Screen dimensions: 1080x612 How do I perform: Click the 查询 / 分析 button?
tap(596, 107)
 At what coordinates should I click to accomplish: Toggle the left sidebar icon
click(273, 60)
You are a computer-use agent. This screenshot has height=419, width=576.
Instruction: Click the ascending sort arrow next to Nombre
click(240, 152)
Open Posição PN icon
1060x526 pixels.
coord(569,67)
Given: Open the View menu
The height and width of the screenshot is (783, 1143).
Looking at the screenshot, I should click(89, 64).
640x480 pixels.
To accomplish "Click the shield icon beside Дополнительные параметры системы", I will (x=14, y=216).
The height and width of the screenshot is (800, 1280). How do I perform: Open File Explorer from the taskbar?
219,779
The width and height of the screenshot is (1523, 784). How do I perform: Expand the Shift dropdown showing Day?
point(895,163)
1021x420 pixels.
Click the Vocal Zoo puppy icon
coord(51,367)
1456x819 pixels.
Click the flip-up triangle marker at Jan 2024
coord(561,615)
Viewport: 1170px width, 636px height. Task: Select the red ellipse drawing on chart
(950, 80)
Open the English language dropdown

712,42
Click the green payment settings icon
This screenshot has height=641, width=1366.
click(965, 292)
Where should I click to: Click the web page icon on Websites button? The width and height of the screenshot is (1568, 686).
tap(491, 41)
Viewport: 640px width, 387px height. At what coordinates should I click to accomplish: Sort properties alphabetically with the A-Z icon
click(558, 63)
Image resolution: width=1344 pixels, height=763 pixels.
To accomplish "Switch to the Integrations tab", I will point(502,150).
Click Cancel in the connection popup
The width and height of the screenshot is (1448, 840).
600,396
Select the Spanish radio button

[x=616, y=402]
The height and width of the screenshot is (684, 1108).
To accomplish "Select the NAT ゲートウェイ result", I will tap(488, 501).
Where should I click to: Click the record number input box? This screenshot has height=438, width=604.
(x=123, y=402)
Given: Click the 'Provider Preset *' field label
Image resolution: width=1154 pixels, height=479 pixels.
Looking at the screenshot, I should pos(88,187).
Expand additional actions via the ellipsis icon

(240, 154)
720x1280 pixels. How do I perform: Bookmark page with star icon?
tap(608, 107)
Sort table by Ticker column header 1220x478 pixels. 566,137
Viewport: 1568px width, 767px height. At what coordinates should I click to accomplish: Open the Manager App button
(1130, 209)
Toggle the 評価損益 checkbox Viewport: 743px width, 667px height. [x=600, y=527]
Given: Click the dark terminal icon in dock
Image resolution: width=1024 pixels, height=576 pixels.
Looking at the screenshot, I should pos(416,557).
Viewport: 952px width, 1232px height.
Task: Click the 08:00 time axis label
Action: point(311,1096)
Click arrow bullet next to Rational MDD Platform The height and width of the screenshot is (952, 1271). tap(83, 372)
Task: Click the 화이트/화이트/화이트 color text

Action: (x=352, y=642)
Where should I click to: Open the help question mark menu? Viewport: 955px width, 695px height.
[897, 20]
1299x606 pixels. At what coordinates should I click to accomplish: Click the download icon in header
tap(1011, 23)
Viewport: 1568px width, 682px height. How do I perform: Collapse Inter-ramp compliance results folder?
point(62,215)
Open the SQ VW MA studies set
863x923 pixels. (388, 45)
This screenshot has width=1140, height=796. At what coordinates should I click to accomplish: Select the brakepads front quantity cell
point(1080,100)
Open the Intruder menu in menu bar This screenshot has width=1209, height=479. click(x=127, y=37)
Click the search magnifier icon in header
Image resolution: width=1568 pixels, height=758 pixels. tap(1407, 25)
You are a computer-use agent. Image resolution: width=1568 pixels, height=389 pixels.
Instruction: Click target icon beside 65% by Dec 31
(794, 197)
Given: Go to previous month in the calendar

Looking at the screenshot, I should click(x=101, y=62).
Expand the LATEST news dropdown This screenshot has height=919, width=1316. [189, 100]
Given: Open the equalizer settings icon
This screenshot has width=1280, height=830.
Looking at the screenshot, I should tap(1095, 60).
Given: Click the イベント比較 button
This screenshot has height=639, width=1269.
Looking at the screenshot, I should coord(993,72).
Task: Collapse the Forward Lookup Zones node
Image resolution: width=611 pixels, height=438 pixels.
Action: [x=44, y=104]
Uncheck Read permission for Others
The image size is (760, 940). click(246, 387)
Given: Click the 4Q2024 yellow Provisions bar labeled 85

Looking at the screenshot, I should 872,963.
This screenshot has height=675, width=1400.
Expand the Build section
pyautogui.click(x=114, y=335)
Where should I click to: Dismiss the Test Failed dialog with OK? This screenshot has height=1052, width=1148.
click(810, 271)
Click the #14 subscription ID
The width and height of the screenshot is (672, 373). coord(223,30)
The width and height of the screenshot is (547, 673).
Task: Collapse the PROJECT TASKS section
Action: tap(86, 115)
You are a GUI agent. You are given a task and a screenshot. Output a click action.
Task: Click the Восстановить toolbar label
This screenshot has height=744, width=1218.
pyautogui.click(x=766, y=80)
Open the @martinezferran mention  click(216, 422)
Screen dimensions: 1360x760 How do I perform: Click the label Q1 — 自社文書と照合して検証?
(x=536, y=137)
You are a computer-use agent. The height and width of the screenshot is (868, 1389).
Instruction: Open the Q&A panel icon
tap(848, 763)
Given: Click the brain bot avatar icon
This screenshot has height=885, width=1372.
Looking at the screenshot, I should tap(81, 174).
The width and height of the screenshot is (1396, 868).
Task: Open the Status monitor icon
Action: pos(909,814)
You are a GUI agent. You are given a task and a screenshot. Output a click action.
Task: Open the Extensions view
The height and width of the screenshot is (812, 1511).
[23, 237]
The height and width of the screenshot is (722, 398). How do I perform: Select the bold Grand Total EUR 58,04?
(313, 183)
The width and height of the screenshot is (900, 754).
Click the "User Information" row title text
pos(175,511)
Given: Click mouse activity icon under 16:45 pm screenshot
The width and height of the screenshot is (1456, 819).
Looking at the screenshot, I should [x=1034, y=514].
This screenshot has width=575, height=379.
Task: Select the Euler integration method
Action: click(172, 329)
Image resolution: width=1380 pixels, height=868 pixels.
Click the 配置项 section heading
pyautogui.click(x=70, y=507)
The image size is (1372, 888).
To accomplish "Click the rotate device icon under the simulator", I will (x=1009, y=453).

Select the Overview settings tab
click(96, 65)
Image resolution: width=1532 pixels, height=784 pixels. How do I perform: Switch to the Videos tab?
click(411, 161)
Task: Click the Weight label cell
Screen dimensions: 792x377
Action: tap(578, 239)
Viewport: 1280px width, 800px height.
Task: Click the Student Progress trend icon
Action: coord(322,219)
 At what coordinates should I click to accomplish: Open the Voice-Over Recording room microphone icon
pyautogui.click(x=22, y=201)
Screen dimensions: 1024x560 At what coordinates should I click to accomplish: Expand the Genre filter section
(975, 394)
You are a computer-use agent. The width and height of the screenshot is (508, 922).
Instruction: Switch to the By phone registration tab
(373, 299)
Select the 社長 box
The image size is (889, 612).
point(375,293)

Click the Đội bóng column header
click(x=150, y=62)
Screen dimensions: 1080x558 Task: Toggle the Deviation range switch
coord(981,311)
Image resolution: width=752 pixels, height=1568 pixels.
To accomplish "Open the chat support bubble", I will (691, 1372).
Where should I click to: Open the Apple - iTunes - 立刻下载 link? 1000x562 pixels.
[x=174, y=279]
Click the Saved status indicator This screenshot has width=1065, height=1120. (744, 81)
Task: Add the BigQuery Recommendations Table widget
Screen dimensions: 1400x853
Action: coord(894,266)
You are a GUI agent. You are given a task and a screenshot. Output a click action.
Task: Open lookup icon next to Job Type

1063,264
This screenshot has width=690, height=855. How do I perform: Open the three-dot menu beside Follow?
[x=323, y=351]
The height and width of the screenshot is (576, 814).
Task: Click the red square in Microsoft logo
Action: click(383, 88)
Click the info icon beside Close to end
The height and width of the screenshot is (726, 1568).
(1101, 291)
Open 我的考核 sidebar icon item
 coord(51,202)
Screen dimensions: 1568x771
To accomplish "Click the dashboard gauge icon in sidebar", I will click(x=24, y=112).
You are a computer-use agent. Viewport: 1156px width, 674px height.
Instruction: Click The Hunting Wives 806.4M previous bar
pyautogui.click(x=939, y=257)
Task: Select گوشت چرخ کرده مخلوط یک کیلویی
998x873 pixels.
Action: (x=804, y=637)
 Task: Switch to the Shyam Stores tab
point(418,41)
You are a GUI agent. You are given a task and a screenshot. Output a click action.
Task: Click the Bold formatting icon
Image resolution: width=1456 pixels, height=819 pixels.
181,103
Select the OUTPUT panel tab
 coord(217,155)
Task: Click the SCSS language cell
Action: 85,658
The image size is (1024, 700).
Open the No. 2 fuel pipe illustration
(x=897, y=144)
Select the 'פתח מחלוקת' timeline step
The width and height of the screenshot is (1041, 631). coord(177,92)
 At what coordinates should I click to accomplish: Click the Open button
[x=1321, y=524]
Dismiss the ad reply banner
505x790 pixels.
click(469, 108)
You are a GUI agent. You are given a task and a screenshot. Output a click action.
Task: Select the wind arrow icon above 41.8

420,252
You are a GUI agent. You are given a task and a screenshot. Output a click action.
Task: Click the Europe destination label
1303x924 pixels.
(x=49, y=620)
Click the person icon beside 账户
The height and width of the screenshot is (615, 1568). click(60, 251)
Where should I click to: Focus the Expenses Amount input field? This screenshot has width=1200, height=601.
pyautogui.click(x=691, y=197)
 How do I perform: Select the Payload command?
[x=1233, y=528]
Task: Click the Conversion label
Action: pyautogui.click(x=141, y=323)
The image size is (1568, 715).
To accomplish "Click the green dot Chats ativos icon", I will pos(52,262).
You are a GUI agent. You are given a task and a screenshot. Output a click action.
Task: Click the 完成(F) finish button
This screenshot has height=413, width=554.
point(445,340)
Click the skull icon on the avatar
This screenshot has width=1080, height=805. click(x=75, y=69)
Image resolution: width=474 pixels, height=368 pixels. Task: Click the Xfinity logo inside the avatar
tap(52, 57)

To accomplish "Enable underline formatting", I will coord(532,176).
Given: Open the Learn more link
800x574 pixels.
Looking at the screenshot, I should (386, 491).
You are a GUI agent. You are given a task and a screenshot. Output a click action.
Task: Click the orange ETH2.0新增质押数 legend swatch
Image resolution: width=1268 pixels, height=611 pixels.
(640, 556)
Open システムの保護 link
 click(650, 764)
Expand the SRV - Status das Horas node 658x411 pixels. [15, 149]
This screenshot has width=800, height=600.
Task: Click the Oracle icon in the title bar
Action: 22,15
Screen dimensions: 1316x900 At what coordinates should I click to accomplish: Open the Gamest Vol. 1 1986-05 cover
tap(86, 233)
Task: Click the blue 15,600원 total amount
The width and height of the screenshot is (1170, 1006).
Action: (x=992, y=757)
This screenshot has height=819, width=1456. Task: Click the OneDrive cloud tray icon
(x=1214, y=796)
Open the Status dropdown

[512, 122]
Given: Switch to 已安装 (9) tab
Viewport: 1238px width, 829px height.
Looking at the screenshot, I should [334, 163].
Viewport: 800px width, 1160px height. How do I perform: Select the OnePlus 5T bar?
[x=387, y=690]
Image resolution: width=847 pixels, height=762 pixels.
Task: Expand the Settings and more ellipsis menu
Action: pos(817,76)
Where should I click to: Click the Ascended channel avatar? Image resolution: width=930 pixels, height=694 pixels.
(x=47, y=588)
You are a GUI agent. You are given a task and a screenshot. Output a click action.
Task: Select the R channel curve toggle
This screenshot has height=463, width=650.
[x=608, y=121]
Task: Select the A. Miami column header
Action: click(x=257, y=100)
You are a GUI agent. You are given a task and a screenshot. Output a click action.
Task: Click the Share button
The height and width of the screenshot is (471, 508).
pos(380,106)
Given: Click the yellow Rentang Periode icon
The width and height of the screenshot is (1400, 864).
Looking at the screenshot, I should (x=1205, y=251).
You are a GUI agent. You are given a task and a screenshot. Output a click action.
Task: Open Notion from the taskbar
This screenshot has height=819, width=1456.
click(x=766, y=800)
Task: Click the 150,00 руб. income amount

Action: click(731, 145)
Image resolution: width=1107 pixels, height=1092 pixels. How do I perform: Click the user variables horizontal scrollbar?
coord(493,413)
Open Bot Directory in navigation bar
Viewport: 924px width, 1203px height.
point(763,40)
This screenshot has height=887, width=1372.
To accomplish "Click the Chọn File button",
· · ·
AIM:
Pull out every line of the entries above that contains the word "arrow", treating uppercase and lowercase letters as different.

REPLY:
Instruction: Click the ascending sort arrow next to Nombre
Click arrow bullet next to Rational MDD Platform The height and width of the screenshot is (952, 1271). tap(83, 372)
Task: Select the wind arrow icon above 41.8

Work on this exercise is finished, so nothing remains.